• Records for the exercise:
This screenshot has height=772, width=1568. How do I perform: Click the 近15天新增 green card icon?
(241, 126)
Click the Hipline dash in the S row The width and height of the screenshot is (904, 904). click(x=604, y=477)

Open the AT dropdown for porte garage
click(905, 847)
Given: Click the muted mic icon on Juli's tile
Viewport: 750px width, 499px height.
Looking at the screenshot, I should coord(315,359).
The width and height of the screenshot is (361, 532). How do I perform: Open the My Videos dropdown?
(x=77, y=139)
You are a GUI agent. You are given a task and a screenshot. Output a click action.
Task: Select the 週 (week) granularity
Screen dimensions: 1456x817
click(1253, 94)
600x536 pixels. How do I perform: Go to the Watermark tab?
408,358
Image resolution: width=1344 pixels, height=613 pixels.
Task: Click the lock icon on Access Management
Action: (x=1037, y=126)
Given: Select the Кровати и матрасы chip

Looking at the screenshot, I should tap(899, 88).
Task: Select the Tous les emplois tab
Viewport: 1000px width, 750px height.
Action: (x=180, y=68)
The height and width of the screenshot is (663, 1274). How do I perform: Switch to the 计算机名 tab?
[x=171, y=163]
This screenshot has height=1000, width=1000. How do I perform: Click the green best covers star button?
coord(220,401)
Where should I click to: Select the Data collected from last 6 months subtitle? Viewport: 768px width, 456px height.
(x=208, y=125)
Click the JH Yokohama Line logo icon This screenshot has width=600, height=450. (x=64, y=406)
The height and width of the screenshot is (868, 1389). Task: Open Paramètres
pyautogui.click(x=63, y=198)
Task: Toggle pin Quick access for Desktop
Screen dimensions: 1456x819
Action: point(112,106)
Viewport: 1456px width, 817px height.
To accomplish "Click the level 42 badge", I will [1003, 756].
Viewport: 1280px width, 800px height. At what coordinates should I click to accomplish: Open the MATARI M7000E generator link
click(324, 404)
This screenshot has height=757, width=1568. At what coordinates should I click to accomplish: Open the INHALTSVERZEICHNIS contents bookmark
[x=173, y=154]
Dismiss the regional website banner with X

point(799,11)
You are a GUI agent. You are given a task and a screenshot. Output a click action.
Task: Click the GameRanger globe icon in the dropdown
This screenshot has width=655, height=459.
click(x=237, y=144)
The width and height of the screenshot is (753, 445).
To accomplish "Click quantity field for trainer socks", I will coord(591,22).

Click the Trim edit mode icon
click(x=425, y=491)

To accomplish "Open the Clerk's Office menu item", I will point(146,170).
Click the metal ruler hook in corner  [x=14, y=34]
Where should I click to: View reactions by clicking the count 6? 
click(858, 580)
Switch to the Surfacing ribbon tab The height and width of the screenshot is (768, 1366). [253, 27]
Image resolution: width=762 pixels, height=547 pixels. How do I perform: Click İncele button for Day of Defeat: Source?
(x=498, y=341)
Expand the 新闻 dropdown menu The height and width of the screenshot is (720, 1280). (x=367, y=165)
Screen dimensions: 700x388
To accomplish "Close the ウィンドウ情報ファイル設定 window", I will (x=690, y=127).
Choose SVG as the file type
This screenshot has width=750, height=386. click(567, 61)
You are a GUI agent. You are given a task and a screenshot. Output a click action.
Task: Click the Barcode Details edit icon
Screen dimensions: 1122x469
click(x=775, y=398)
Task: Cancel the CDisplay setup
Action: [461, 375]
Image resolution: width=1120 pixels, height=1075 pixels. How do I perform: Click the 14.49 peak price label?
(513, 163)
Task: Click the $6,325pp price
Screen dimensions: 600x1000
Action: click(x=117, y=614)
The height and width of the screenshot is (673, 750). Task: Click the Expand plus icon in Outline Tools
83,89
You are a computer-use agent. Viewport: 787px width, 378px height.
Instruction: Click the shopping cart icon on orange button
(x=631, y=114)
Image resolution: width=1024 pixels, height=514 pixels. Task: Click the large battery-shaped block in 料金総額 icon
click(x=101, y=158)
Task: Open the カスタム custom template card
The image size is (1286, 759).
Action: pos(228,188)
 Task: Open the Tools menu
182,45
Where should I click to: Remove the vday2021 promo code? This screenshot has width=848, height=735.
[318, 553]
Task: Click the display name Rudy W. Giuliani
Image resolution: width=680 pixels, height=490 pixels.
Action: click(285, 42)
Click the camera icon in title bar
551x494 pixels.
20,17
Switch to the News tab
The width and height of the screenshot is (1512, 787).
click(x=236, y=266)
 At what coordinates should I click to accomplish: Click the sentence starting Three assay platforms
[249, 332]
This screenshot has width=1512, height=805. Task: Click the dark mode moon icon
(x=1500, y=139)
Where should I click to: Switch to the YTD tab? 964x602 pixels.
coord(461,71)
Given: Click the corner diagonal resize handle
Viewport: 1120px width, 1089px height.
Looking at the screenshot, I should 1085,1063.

• Exercise objective: All lines with the word "will" must be located in the data and copied.

• Reply to the exercise:
To accomplish "Click the level 42 badge", I will [1003, 756].
To accomplish "Click quantity field for trainer socks", I will coord(591,22).
To accomplish "Open the Clerk's Office menu item", I will point(146,170).
To accomplish "Close the ウィンドウ情報ファイル設定 window", I will (x=690, y=127).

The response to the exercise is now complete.